McIlroy likes to tell it how it is, but his candour is not always what a tournament promoter wants to hear.
Recently he admitted that he treated the lucrative but unofficial World Tour Final in Turkey as a chance to "play a bit of golf," adding that it wasn't just about competing. "I get to spend some time with (girlfriend) Caroline Wozniacki - I viewed it as a week like that. I didn't touch a club until the first day."
It would have been easy to criticise the world number one for having such a lax attitude but it was refreshing to hear a player prepared to admit the truth rather than play a game of well-paid platitudes.
His healthy sense of perspective surely helps McIlroy find his A game when he needs it. When he does he is unstoppable. This has been a landmark year in which he seems to have emerged from the growing pains of sporting superstardom.

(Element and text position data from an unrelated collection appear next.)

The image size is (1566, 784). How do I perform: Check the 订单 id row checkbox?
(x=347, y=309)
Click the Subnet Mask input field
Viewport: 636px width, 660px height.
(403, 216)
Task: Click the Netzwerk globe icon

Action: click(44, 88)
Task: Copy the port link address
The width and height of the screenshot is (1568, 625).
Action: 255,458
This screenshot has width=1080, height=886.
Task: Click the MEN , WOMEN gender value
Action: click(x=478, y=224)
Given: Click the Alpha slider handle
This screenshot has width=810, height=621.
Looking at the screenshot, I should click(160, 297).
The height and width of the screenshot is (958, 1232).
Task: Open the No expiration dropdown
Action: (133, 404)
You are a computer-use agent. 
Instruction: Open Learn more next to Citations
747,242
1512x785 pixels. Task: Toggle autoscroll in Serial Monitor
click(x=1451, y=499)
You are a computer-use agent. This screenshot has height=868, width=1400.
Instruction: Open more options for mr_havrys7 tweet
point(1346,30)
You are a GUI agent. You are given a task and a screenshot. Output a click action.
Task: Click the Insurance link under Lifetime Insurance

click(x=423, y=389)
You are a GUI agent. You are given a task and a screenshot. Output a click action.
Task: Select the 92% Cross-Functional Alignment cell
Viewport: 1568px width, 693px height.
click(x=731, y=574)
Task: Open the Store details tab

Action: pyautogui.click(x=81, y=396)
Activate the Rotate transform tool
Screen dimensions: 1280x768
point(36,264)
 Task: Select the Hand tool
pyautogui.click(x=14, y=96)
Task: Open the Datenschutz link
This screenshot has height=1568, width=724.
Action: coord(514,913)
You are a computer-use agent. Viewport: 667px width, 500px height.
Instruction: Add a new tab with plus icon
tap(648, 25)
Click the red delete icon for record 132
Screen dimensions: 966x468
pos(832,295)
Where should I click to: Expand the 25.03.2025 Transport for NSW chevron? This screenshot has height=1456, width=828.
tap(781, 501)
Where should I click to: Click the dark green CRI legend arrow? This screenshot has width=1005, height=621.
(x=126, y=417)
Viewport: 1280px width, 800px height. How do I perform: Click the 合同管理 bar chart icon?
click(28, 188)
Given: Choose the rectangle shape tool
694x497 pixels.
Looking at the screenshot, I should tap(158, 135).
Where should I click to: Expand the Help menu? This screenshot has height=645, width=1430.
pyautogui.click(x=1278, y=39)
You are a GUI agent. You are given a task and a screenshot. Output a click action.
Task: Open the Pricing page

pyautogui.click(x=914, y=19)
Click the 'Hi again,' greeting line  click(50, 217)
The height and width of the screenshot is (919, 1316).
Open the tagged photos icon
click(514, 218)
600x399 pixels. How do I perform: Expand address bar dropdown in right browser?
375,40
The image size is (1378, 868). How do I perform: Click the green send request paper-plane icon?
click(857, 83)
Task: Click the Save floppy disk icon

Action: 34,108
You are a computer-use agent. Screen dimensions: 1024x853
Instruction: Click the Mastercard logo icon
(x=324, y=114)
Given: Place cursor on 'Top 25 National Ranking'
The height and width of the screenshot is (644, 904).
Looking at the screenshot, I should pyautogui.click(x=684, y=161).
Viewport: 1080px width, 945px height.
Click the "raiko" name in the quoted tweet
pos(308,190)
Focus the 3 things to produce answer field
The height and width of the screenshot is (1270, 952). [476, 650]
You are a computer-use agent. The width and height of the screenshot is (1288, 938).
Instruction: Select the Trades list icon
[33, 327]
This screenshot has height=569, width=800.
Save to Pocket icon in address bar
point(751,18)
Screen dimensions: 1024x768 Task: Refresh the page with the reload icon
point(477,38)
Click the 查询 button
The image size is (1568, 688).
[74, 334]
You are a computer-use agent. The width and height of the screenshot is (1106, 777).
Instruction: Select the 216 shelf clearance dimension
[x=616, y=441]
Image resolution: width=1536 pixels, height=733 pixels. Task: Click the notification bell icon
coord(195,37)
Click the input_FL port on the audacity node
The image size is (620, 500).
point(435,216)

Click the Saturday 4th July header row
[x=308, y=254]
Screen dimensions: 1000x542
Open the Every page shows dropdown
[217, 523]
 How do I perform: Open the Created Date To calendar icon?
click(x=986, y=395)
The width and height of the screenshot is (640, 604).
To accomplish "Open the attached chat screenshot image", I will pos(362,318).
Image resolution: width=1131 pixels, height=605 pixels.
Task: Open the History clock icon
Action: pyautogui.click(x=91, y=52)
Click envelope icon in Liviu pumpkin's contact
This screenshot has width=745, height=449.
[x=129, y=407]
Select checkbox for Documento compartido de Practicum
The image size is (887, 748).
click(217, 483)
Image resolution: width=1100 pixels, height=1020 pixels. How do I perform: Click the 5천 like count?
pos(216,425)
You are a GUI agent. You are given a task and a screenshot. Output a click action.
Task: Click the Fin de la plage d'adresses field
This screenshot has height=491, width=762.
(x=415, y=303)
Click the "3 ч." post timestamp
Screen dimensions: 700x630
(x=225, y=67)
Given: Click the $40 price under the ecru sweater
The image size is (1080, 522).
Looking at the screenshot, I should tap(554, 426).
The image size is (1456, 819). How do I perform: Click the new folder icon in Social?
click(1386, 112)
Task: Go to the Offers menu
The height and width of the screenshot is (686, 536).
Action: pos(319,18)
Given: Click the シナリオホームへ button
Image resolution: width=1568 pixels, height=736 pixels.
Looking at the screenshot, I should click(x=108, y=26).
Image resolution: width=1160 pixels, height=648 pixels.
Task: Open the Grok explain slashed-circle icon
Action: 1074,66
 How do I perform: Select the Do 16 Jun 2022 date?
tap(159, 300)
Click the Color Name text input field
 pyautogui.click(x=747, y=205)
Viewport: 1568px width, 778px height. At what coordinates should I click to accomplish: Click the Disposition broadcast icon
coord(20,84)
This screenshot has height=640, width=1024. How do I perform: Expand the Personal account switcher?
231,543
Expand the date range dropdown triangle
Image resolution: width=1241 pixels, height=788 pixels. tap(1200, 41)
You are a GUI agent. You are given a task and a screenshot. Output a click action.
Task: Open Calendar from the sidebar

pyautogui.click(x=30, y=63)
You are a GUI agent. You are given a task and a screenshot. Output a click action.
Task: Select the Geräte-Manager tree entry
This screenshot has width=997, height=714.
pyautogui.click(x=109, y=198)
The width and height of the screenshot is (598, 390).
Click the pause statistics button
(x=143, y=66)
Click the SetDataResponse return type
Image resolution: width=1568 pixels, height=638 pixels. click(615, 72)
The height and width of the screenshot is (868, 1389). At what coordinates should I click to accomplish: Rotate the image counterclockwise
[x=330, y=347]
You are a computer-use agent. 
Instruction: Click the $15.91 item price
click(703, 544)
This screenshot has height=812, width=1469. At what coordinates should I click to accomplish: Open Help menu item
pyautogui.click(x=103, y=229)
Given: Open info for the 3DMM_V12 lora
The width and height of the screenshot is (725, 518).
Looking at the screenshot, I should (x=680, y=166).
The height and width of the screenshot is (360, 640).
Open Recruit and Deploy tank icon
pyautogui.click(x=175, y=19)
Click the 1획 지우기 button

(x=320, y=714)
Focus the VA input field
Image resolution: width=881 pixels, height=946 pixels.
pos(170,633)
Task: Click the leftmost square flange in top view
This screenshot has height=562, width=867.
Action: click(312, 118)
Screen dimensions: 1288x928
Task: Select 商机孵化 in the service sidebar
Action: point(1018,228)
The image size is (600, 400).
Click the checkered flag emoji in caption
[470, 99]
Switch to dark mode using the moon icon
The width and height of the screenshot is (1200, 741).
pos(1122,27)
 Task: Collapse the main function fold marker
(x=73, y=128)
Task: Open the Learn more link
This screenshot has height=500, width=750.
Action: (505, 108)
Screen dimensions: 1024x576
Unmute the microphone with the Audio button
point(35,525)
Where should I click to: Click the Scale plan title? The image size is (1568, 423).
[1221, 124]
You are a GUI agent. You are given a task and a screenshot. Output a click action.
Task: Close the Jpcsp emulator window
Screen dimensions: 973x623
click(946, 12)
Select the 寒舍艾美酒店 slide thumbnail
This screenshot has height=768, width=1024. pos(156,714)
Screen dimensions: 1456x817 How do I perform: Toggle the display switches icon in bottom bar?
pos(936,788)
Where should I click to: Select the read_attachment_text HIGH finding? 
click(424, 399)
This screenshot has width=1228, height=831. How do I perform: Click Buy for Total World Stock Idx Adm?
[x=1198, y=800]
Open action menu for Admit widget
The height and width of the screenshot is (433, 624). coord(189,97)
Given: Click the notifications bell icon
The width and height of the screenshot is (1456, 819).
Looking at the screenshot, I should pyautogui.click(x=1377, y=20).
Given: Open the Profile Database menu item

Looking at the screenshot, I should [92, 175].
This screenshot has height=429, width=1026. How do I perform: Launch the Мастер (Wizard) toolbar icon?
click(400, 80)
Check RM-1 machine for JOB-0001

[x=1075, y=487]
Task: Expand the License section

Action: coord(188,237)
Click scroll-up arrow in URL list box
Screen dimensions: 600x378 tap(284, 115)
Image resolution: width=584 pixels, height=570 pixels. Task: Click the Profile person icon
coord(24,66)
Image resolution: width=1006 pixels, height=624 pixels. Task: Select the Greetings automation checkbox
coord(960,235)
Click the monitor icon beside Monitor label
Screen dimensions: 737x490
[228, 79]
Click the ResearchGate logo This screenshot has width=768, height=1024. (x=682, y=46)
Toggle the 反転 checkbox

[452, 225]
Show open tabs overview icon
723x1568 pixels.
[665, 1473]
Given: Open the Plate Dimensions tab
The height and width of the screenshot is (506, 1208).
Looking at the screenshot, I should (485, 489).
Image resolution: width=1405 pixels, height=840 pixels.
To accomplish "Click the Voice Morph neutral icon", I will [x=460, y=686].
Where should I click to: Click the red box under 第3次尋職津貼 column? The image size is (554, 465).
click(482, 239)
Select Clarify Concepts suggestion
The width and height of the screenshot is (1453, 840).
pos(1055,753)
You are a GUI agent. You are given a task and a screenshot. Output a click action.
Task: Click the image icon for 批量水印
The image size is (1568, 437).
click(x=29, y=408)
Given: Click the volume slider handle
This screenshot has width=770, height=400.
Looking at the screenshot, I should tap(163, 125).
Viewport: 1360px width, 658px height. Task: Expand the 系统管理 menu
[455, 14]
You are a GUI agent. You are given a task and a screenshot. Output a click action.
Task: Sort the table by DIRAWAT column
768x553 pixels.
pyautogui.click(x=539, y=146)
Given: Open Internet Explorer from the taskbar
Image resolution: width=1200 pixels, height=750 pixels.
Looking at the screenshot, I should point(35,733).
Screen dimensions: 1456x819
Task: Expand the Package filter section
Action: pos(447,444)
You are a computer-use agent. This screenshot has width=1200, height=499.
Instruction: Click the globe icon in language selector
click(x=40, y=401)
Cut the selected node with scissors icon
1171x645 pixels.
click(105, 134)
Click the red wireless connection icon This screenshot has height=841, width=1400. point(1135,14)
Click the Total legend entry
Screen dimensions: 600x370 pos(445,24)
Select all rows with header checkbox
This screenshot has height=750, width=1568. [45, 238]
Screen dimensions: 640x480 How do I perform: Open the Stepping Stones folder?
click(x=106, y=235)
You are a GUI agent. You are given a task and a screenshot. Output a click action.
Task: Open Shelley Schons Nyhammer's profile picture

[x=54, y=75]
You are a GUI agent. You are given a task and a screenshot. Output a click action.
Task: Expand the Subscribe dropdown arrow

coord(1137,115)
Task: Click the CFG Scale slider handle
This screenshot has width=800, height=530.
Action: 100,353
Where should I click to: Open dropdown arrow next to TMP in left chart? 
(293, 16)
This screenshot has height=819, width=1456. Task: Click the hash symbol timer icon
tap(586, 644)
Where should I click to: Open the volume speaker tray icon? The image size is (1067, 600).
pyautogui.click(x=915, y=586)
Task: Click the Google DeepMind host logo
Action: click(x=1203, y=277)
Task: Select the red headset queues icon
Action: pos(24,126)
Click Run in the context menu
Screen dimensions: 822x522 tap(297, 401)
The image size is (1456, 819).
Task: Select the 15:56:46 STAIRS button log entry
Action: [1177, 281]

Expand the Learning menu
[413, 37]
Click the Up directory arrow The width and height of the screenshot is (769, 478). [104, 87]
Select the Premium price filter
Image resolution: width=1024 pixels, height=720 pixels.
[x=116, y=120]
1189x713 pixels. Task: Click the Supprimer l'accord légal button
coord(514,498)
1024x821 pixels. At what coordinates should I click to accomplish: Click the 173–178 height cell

When he missed four cuts in the spring many chose to blame his romance with tennis ace Wozniacki. Yet it is more likely that their relationship has been the making of the Ulsterman.
He has become far more athletic, understanding that he needs to have the physique to sustain the whirlwind hip movement that is the bedrock of his swing.
To McIlroy champagne is for spraying rather than supping. He is now a near tee-total man. He has come a long way from the boy who was tweeting his drinking exploits while skipping the 2011 Players' Championship.
Now he seems ready to dominate in a way that was once the domain of Woods and the 14-times major champion has a pretty good idea for McIlroy of what that will have to entail.
"Certainly its delegation of time," Woods told BBC Sport. "Time management skills are a must. You have a lot of obligatory things you must do.
"The reason I got there was because I practiced my ass off and he's done the same. You know media and other requests start taking his time away from that and preparation.
"You know he's done a pretty good job of it. He went through a spell this year when he didn't play well and he went back home and just practised and lo and behold he turned it around and won the PGA."
McIlroy's most immediate challenge will be getting to grips with new playing equipment in 2013. Switching club and ball manufacturer is an extremely lucrative but potentially risky move.
He will do so while playing an even tighter schedule. "I now look back over the last couple of years wondering why did I stretch myself so much," the Northern Irishman said.
"I've probably played an extra couple of tournaments too much and I have learnt from the last few years, so that's why I'm cutting back my schedule even further from next year."
McIlroy has earned the right to pick and choose his way through the calendar and will do so with the simple aim of "trying to keep improving as a player."
It will be interesting to see whether this week he can raise himself to challenge for a fifth victory in 2012 or whether he will be just happy to cruise in the peloton knowing his year's work is done.
Whichever way it pans out we already know this golfing year belongs to him. No need for a calculator to work that one out.